On March 21, 2018, Álvarez was claimed off waivers by the Seattle Mariners. On April 25, Álvarez was outrighted off of the 40-man roster without appearing in a game for Seattle and was assigned to the Triple-A Tacoma Rainiers. In 30 games for Tacoma, the Low-A Everett AquaSox, and rookie-level Arizona League Mariners, Álvarez recorded a 3–0 record and 1.78 ERA before being released by the organization on August 3.

===Leones de Yucatán===
On January 10, 2019, Alvarez signed a minor league deal with the Minnesota Twins organization. He was released by the organization prior to the start of the regular season on March 27.

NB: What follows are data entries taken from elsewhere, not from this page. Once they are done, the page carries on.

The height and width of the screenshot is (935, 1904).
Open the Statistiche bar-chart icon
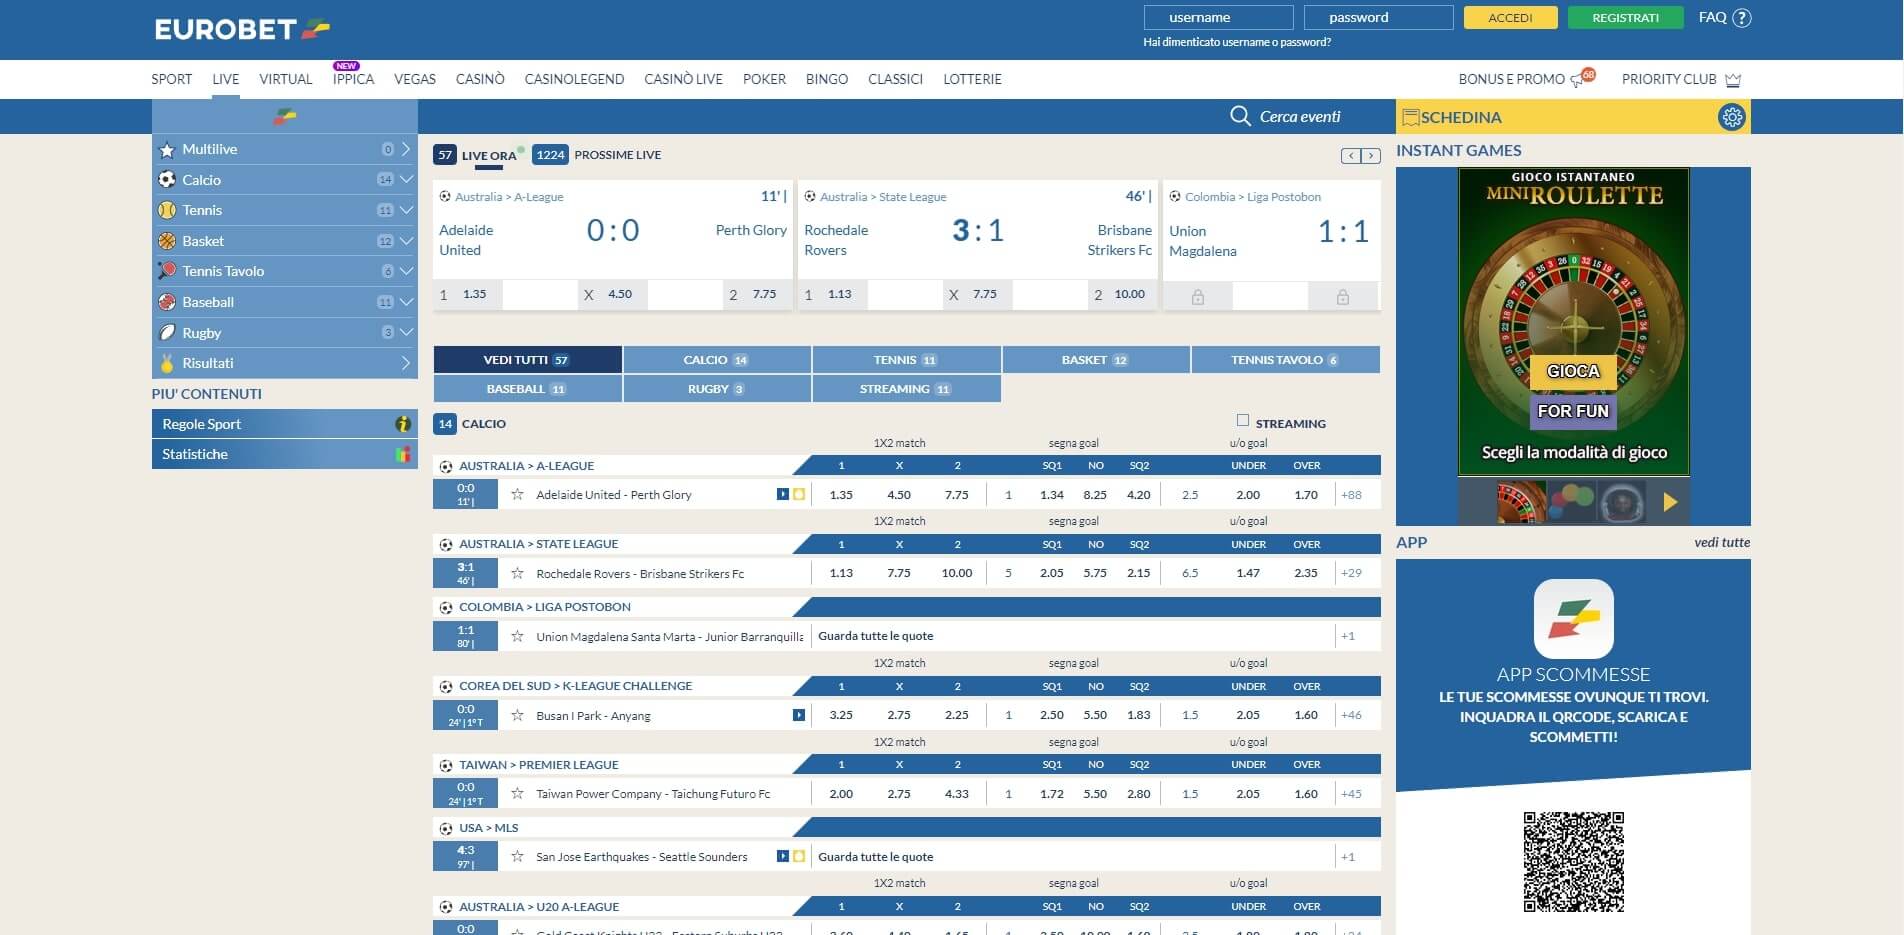[x=403, y=454]
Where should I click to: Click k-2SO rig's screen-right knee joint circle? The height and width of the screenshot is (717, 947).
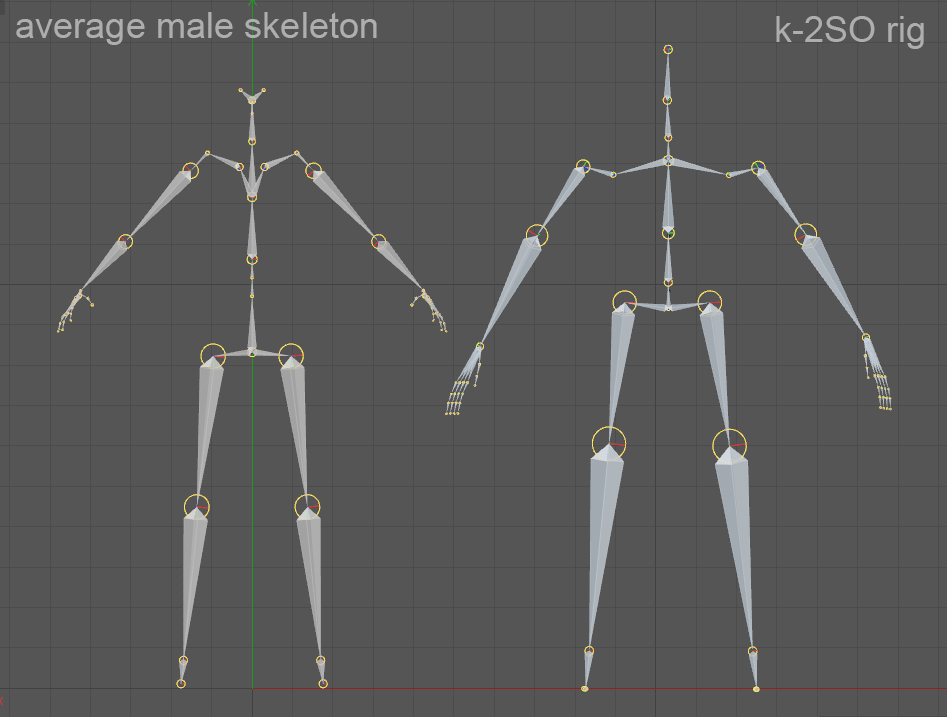tap(729, 444)
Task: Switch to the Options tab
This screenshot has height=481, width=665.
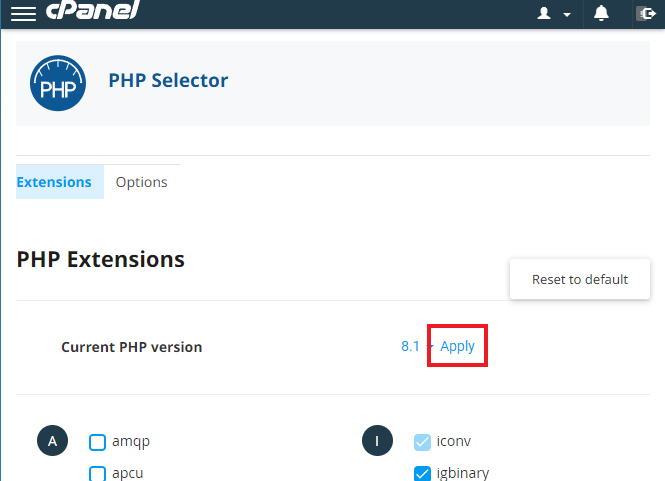Action: click(141, 182)
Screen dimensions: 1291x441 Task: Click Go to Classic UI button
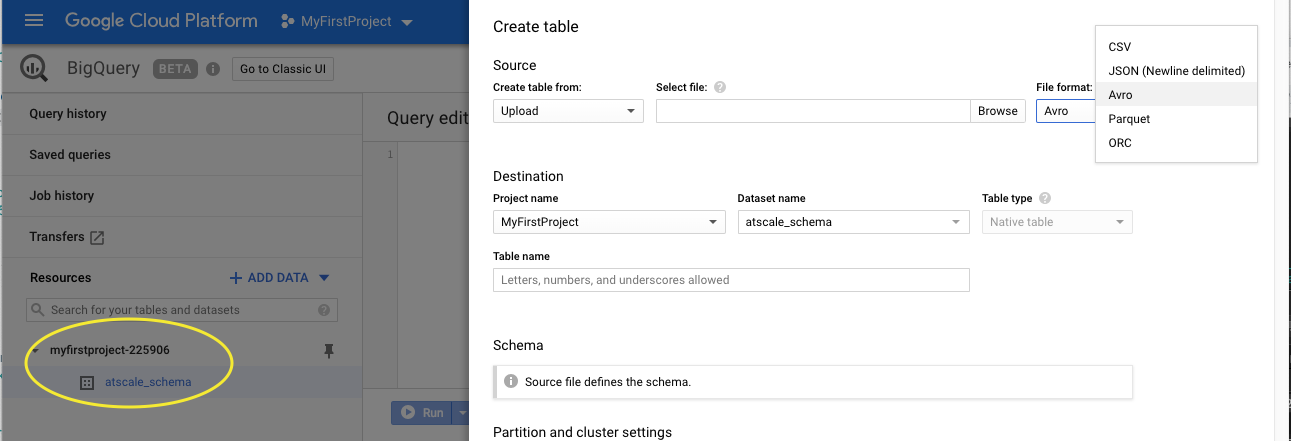[x=283, y=69]
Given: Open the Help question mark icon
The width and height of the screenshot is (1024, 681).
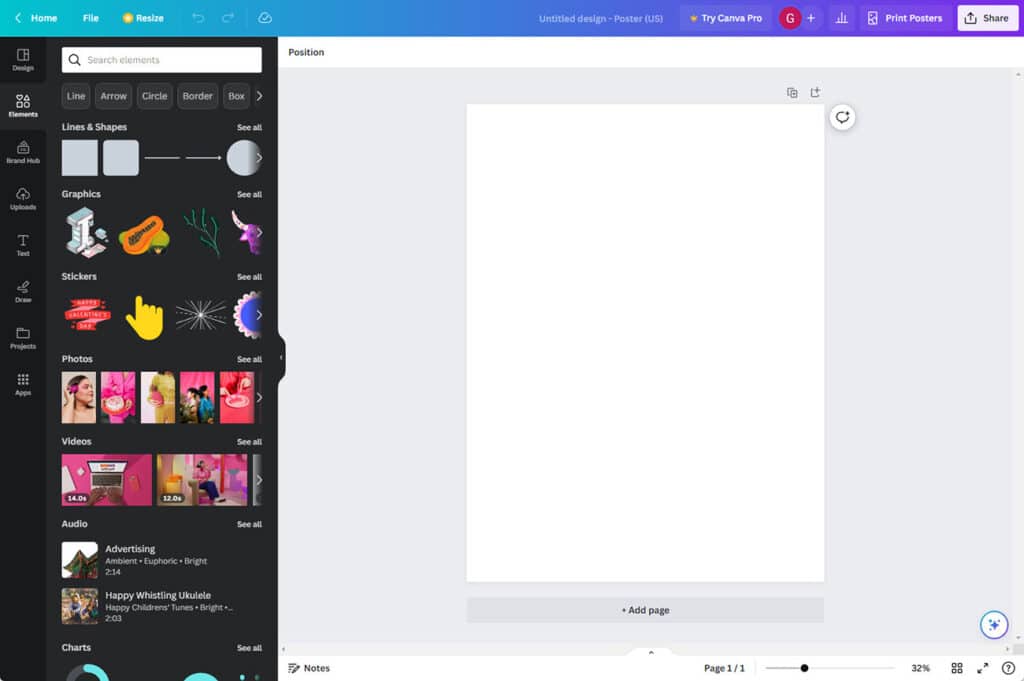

On May 17, 2019, Álvarez signed with the Leones de Yucatán of the Mexican League. After struggling to a 17.18 ERA in two appearances with the team, he was released on May 31.

===Algodoneros de Unión Laguna===
On June 10, 2021, Álvarez signed with the Algodoneros de Unión Laguna of the Mexican League. In 17 games for Unión Laguna, he recorded a 5.14 ERA with 24 strikeouts and two saves across 21 innings. Álvarez was released by the Algodoneros on January 19, 2022.

===Guelph Royals===
On February 3, 2022, Álvarez signed with the Guelph Royals of the Intercounty Baseball League. However, due to visa issues, he was unable to join the team in 2022. On March 8, 2023, Álvarez re–signed with the Royals. He only appeared in two games for the team in 2023, and was released by Guelph on March 22, 2024.